-- What is expected --
Nothing but the lines below from the one that contains "This screenshot has height=427, width=616." through the one that contains "Click the trash can delete icon" should be retyped, exactly and including both ends. Do not include pictures.

Data excerpts
=-=-=-=-=
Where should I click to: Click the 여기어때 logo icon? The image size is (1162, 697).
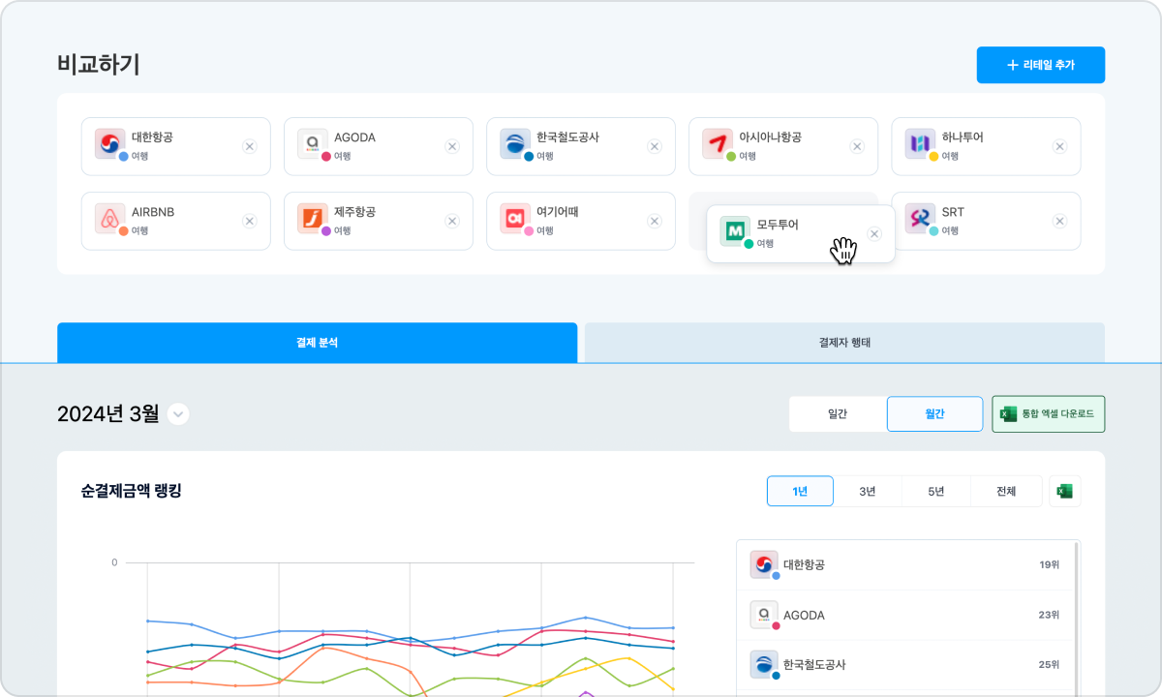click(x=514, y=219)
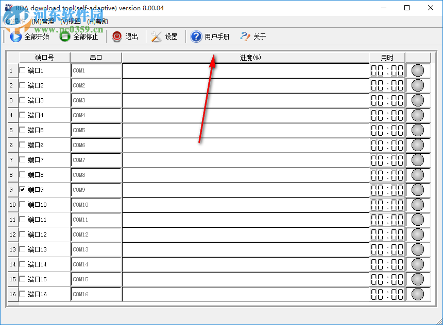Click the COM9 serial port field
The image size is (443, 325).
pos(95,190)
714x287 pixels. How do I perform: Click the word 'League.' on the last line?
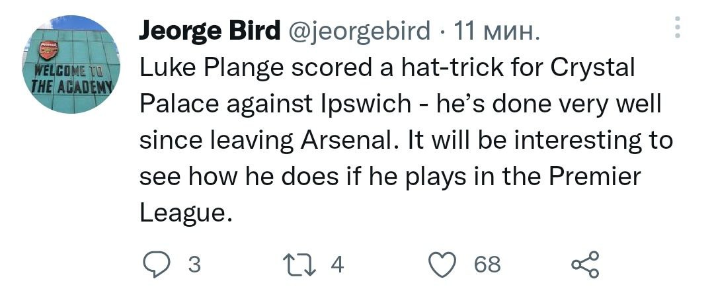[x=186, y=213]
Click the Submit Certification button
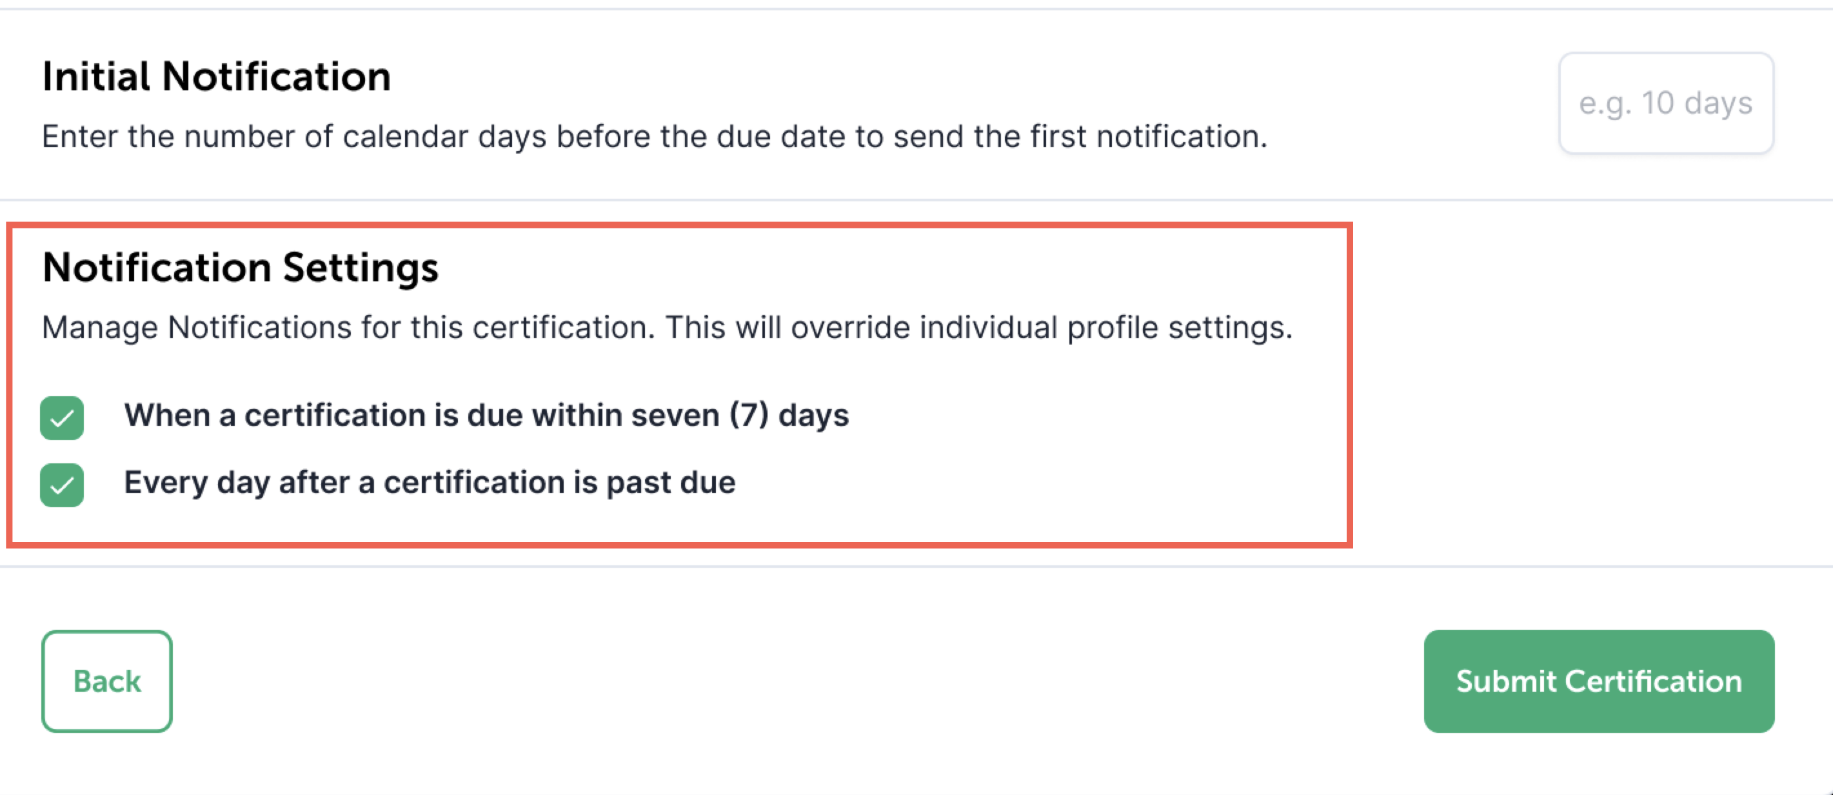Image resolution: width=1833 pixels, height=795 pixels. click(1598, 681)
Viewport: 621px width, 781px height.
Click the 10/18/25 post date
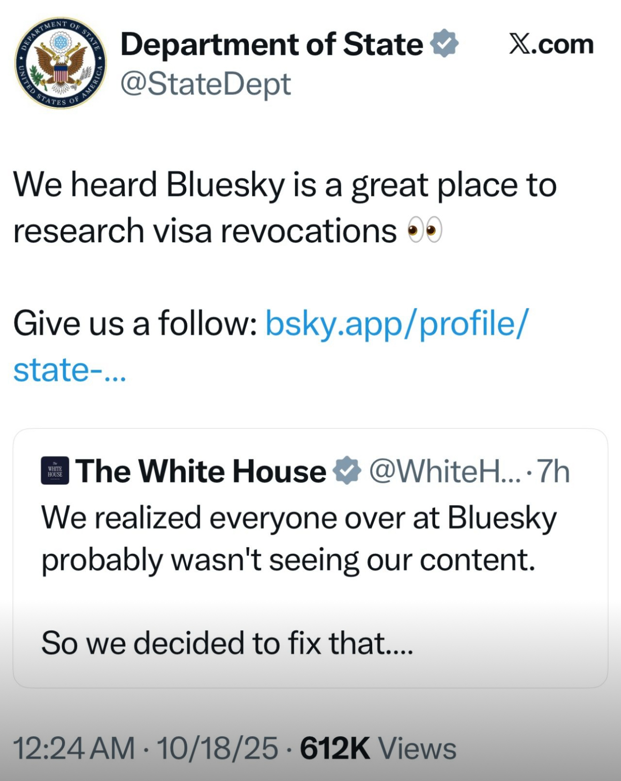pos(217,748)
=-=-=-=-=
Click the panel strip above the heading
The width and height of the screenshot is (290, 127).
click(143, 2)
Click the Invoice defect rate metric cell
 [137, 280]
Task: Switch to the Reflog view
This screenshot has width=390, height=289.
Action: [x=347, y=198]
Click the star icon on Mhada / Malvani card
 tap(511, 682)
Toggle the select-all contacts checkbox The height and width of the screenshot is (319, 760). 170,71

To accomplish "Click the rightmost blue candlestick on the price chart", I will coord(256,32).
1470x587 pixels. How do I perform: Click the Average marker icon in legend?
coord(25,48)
=-=-=-=-=
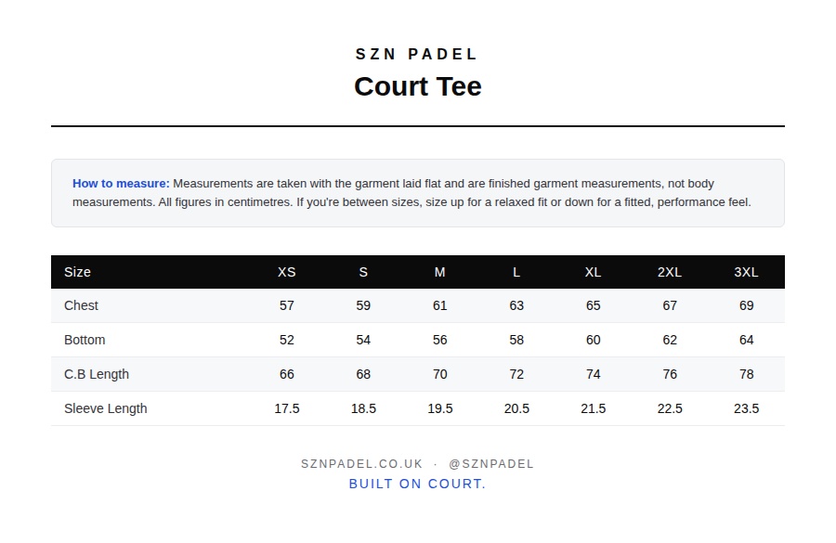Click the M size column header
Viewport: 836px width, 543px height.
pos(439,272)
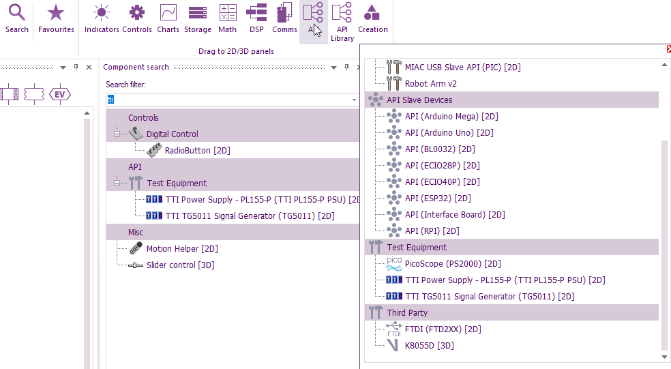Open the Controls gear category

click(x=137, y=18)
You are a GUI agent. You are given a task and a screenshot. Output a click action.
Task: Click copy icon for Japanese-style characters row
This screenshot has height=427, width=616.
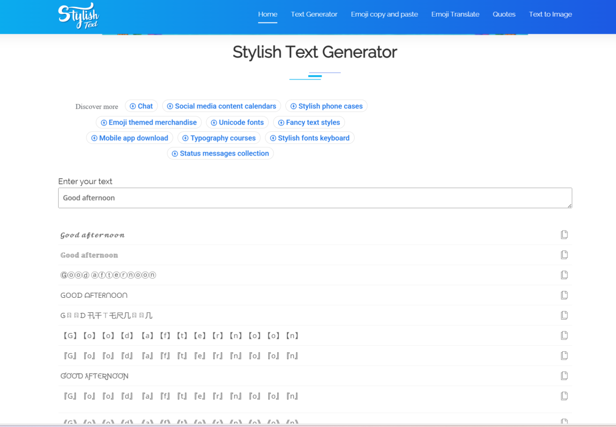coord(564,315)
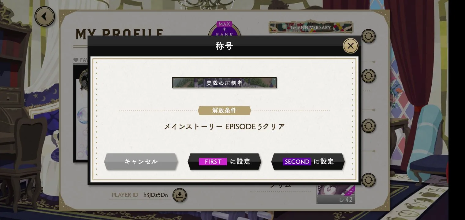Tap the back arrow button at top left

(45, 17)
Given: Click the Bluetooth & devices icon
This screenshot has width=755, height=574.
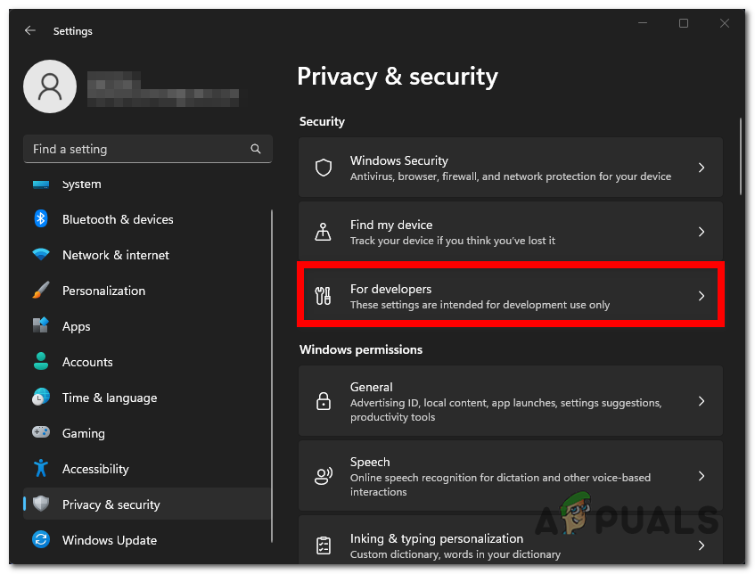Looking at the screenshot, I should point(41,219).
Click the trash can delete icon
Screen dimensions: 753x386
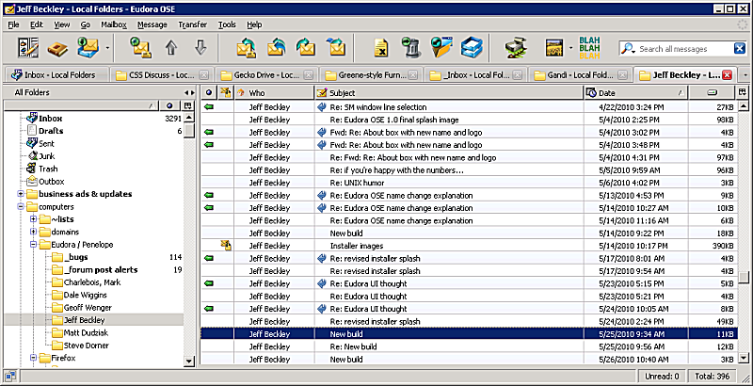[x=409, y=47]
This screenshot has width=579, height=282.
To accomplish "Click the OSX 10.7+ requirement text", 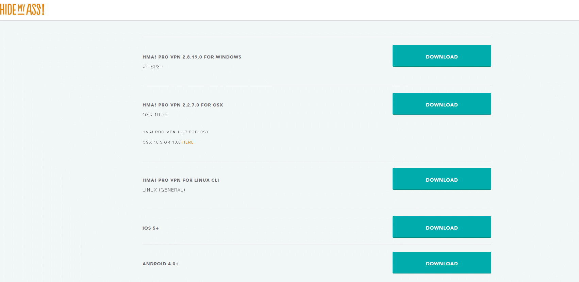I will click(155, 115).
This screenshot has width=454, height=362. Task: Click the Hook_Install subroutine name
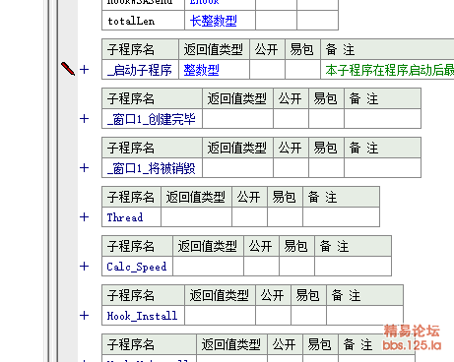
=-=-=-=-=
-- Solution for this task --
This screenshot has height=427, width=616.
coord(564,315)
Tap the back arrow button at top left

(45, 17)
Given: Click the Bluetooth & devices icon
This screenshot has width=755, height=574.
Looking at the screenshot, I should point(41,219).
Click the trash can delete icon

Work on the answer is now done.